● **GIVEN REQUEST**: Copy the listing word for word, starting at the line that contains "This screenshot has height=583, width=1079." and ending at the line that contains "click(x=180, y=246)". Leave the pictures out of your copy.

— BEGIN EXERCISE INPUT —

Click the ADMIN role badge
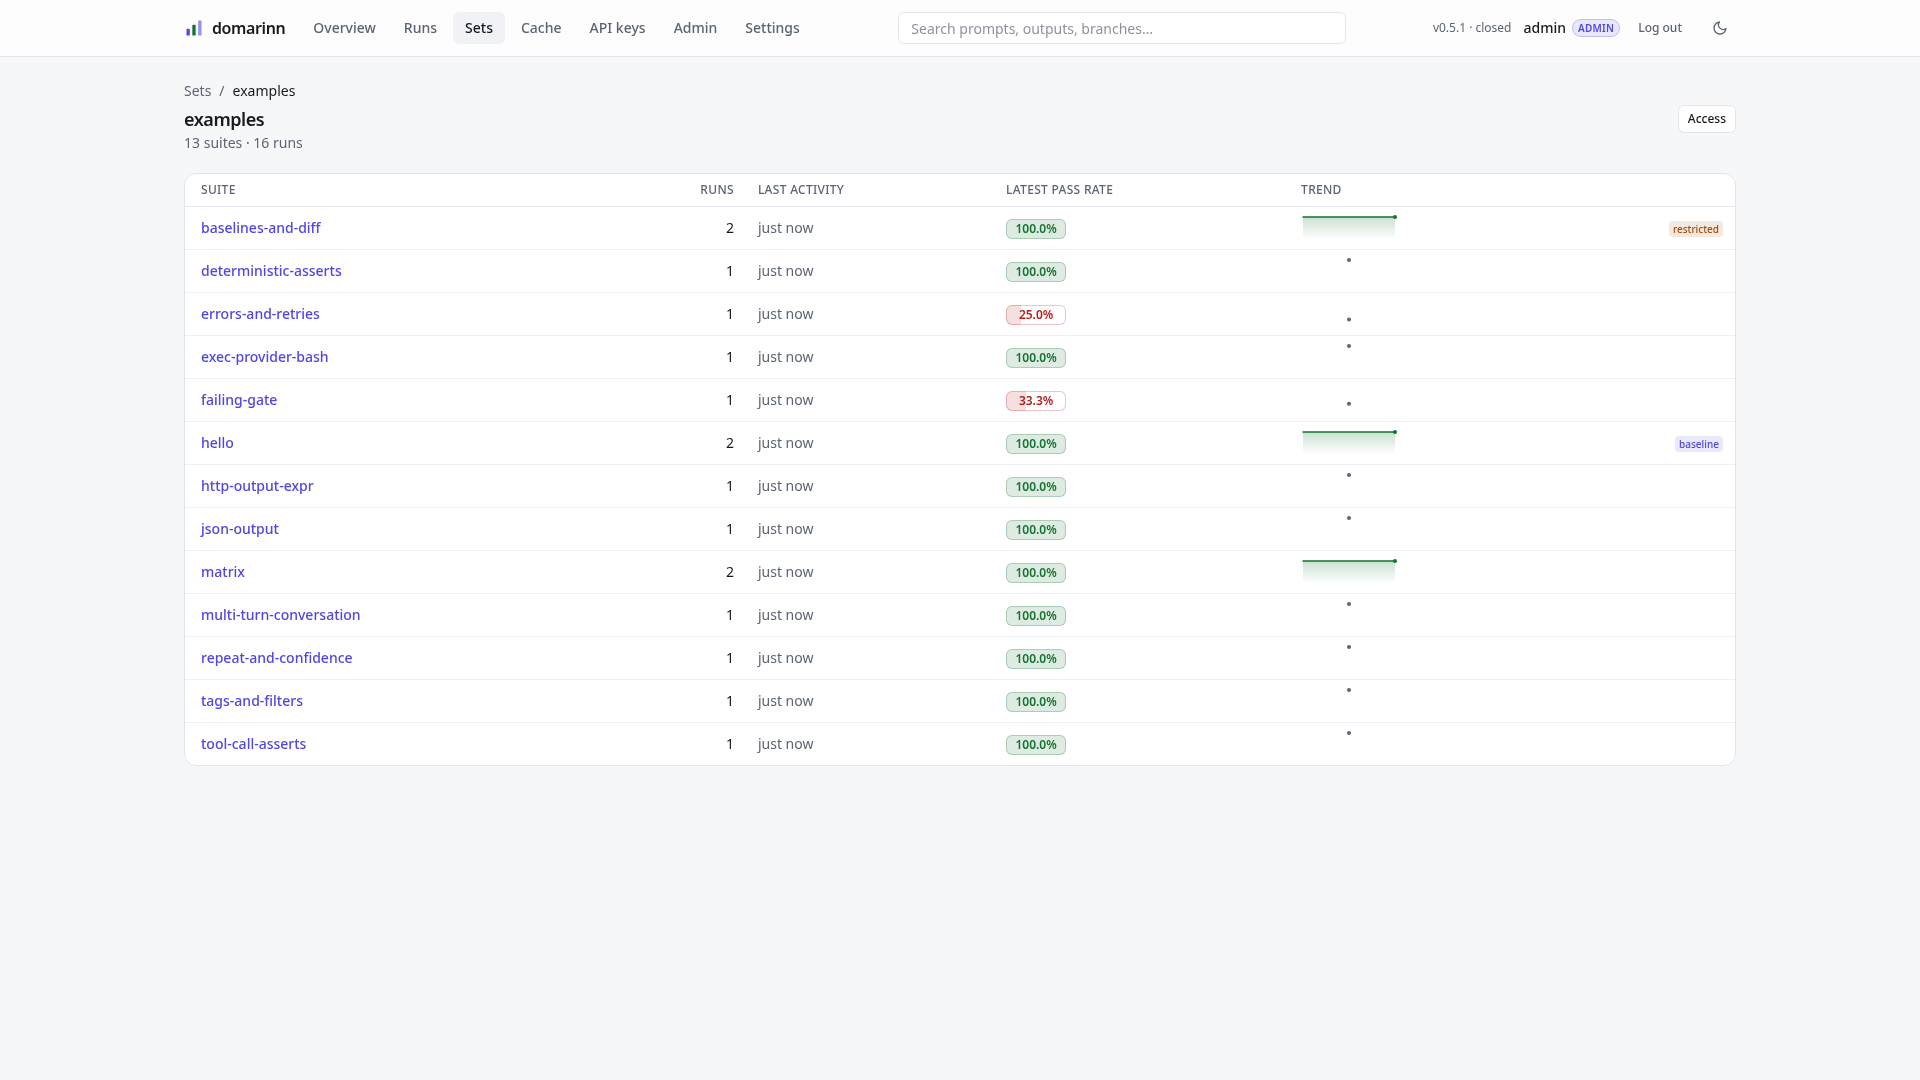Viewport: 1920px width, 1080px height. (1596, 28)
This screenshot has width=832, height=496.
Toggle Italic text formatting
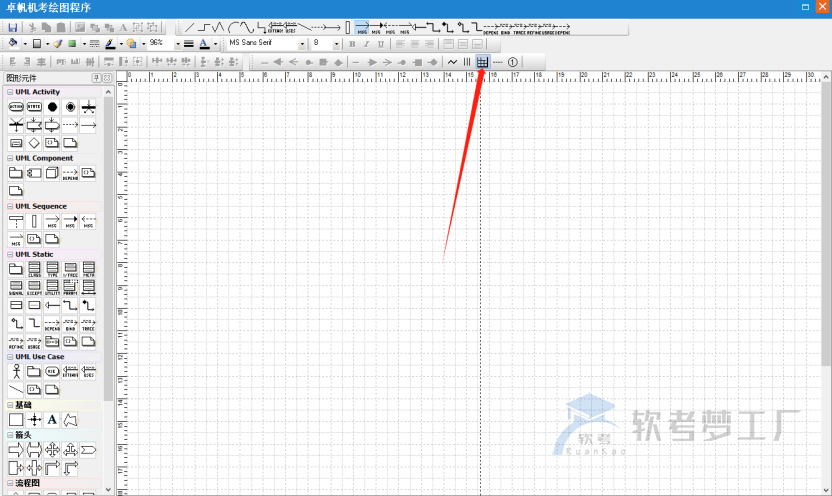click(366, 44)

— END EXERCISE INPUT —
— BEGIN EXERCISE INPUT —

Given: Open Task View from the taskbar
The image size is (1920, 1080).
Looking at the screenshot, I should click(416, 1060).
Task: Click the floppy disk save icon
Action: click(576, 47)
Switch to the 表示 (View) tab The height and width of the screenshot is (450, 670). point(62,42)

— END EXERCISE INPUT —
— BEGIN EXERCISE INPUT —

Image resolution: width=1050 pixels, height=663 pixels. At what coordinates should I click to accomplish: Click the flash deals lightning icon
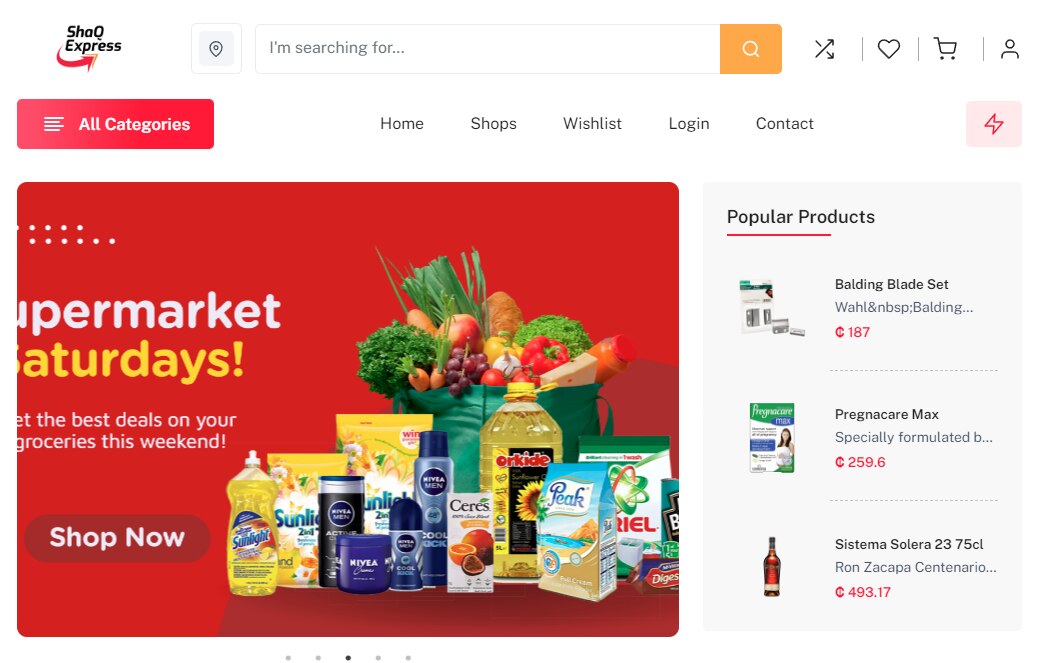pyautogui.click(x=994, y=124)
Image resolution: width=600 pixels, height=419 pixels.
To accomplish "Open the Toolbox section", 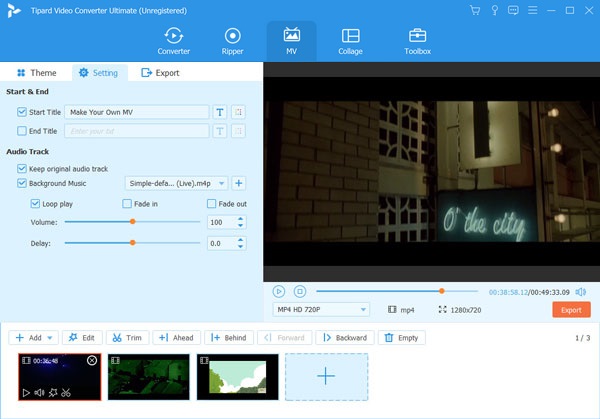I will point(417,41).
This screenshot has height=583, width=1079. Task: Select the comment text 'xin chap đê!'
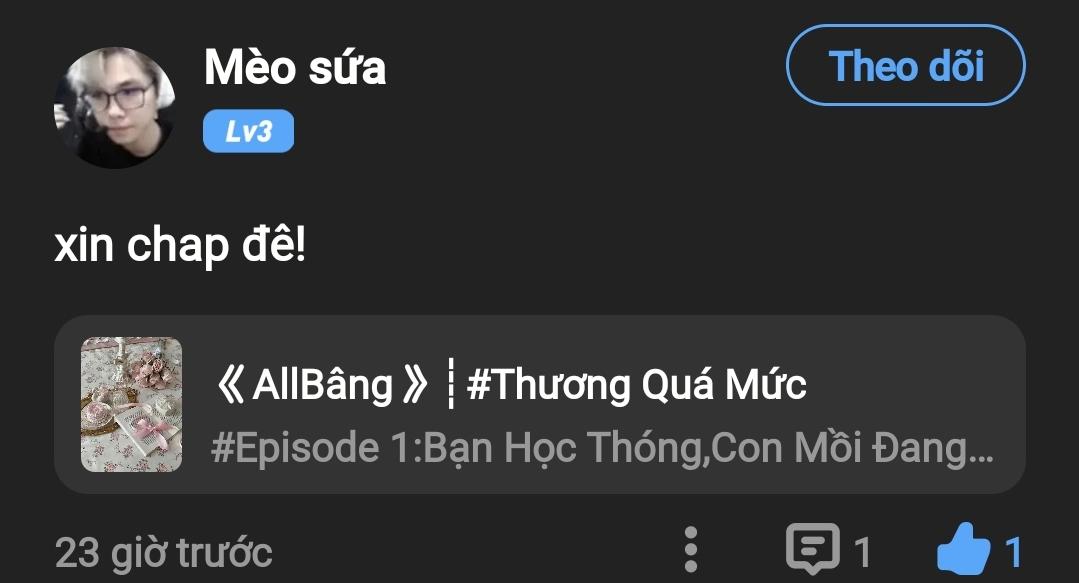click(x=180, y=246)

— END EXERCISE INPUT —

● **OUTPUT**:
This screenshot has height=583, width=1079. Task: Select the comment text 'xin chap đê!'
click(x=180, y=246)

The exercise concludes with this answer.